Although I am an optimist by nature, phospholamban (PLN) p.(Arg14del) cardiomyopathy is a highly malignant condition that must be avoided at all costs. In carriers of the PLN p.(Arg14del) variant in their 30s to 50s, the risk of sudden cardiac death (SCD) is approximately 10-fold higher than that in age-matched non-carriers [1, 2]. Moreover, a sizeable proportion of the Dutch patients receiving a heart transplantation suffer from PLN p.(Arg14del) cardiomyopathy. Not only do PLN p.(Arg14del) carriers face these factual risks, if they develop the disease, they also enter a cycle of progressive disease [1, 2]. Many carriers—who are usually in the prime of their lives—end up being a diseased citizen, with intrinsic uncertainties, declining quality of life, potential loss of job and hobbies and reliance on social and medical networks, resulting in many years lost. We know PLN p.(Arg14del) cardiomyopathy is an autonomically progressive disorder with protein aggregates, left ventricular (LV) fibrosis and dysfunction [3, 4], features that cannot be reversed. Waiting for LV scarring and ventricular arrhythmia will therefore result in longstanding severe symptoms and irreparable damage. I believe we as doctors must at least try to keep these patients free of disease!

The major question is: does pre-emptive medication slow down the onset of this disease? We recently concluded the Dutch iPHORECAST study, which compared the mineralocorticoid receptor antagonist eplerenone with control treatment (e.g. no medication) in asymptomatic PLN p.(Arg14del) carriers [5]. The study showed that the rate of progression is alarming, but it not so easy to slow this down. In an experimental mouse model of PLN cardiomyopathy, the mice did not respond to established heart failure (HF) drugs [3]. However, since an experimental tailored therapy was very effective [6], I am confident we can target the abnormal PLN within a reasonable time span. For the time being, I trust common HF drugs will provide some protection.

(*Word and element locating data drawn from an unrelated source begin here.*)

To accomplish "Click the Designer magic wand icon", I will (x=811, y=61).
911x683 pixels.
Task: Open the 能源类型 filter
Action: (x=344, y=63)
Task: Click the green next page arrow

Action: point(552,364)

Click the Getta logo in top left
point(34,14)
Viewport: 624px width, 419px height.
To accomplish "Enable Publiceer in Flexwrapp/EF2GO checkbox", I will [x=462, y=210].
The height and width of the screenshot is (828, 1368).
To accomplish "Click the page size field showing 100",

So, what is the hang-up with pre-emptive treatment exactly? In cardiomyopathy care, we generally accept a 5% risk for SCD as sufficient to implant a prophylactic intracardiac defibrillator. In HF care, we generally accept a relative risk reduction of 20% for any drug treatment to be eligible, which, depending on the absolute risk, generally translates into an absolute risk reduction of 2–5% to reduce one cardiovascular death or HF hospitalisation in 2–3 years, with a number needed to treat of 20–30. Even in primary cardiovascular prevention, we consider a 10-year risk of major adverse cardiovascular events of 10–20% to be sufficient to start primary preventive pharmacotherapy. For PLN p.(Arg14del) cardiomyopathy, the numbers are stunning: there is a seemingly 50% lifetime risk to develop severe disease, i.e. SCD, ventricular tachycardia or HF. This risk is far higher than that in other conditions for which we do initiate pre-emptive treatment. Side effects of angiotensin-converting enzyme inhibition and angiotensin receptor blockers are minimal, or it must be they have been associated with less stroke, incident HF and incident renal disease. One wonders what the cutpoint (percentage) to initiate pre-emptive treatment is for Pieter Doevendans if 50% is still not enough. Should it be 100% instead?

If an asymptomatic carrier shows up in my outpatient clinic at the age of 45 with a typical microvoltage electrocardiogram [7] but a still normal magnetic resonance imaging scan, with minimal ventricular ectopy, I will congratulate him/her for still being on the good side of things. But I will not hesitate to offer pre-emptive medication.